Una tassa è solo una tassa
Il celebre telefonino della Apple costerà in Italia qualche euro in più. Il decreto Franceschini, dal nome del ministro della Cultura, ha stabilito l’aumento della tassa sulle memorie elettroniche. Così agli autori di opere di ingegno (cantanti, registi e così via) si deve riconoscere un contributo forfettario per il loro lavoro, anche quando esso venga copiato dal supporto originale a quello vergine. Vabbè, lasciamo agli esperti la lista dei beni colpiti e le contraddizioni di questa norma. A noi interessa il principio. La regola d’oro delle tasse è che queste ultime vengono pagate sempre e solo dai contribuenti. Non c’è il mago Zurlì che se ne faccia carico.

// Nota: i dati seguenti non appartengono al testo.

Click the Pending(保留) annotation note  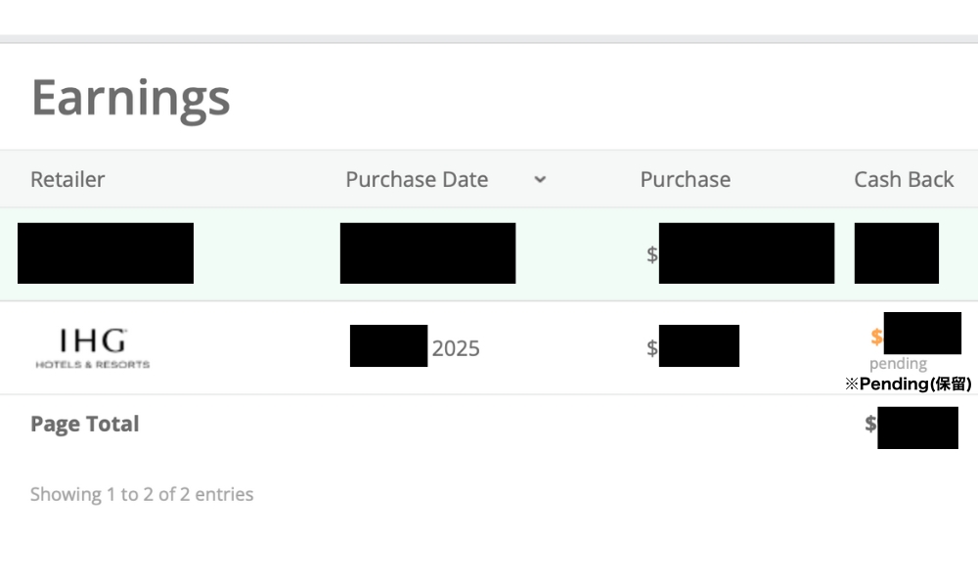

Quando il governo Berlusconi introdusse con Tremonti la Robin tax si disse che si beccavano i ricchi petrolieri. Balle. Le imprese ribaltarono sui clienti finali la nuova imposizione (circa tre miliardi di costi in più per il sistema). L’authority ha addirittura trovato un’ottantina di casi in cui la procedura di rialzo dei prezzi (vietata dalla norma) fu fatta direttamente, senza alcun sotterfugio. Quando si aumentano le imposte sulle banche (e le nostre sono tra le più tassate d’Europa), queste ultime hanno buon gioco a tenere alti i costi dei conti correnti. Quando si introduce la Tobin tax (regalo assurdo del governo Monti) dicendo che si tassa così la speculazione, si ottiene il favoloso effetto di pizzicare i piccoli risparmiatori cassettisti e lasciare liberi i grandi speculatori in derivati che pagano in somma fissa e ridicola.
Non esistono la finanza, le banche, i produttori di telefonini e così via. Esistono i loro clienti, sui quali vengono trasferite le tasse che i politici fingono di voler applicare alle grandi e cattive imprese.

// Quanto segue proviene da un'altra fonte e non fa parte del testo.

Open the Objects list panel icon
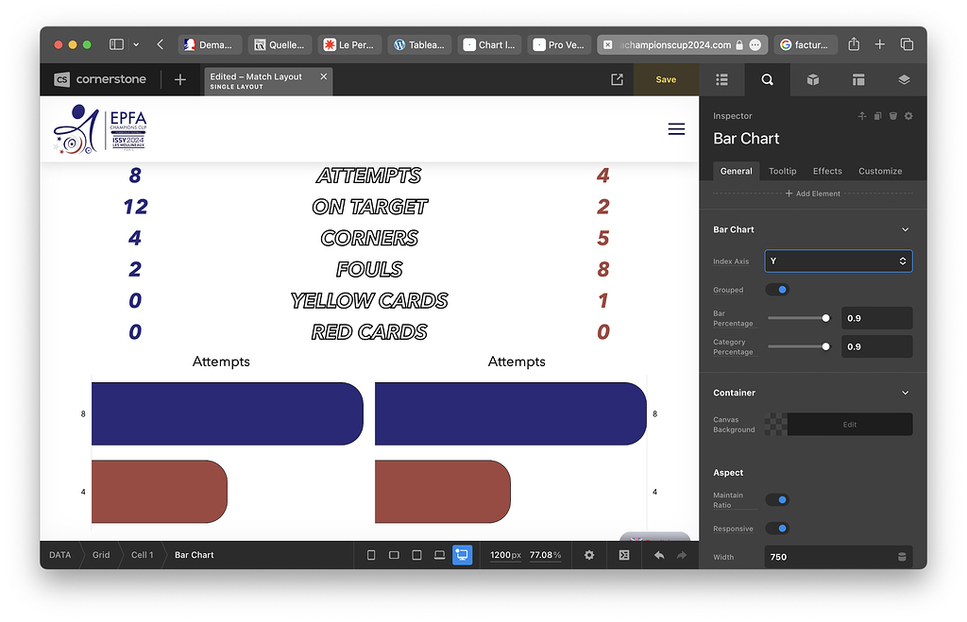The height and width of the screenshot is (622, 967). click(x=722, y=79)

In un umoristico comunicato un’associazione di consumatori scriveva, riguardo all’ultima tassa sulle memorie elettroniche: «I prezzi debbono restare inalterati – così come chiesto da Federconsumatori ed Adusbef al tavolo di discussione ministeriale – e tutto dev’essere risolto in una redistribuzione dei profitti a scapito dei produttori che già lucrano abbondantemente sul prezzo di vendita».
Questi geni dei consumatori oggi piagnucolano perché era stato loro assicurato che gli imprenditori cattivi non avrebbero «lucrato» e disquisiscono sulla «redistribuzione dei profitti». Questi il mercato non sanno neanche dove sia di casa.
E non capiscono che la bestia da abbattere non sono le imprese (che si fanno i loro affari) ma lo Stato (che si fa i nostri, di affari).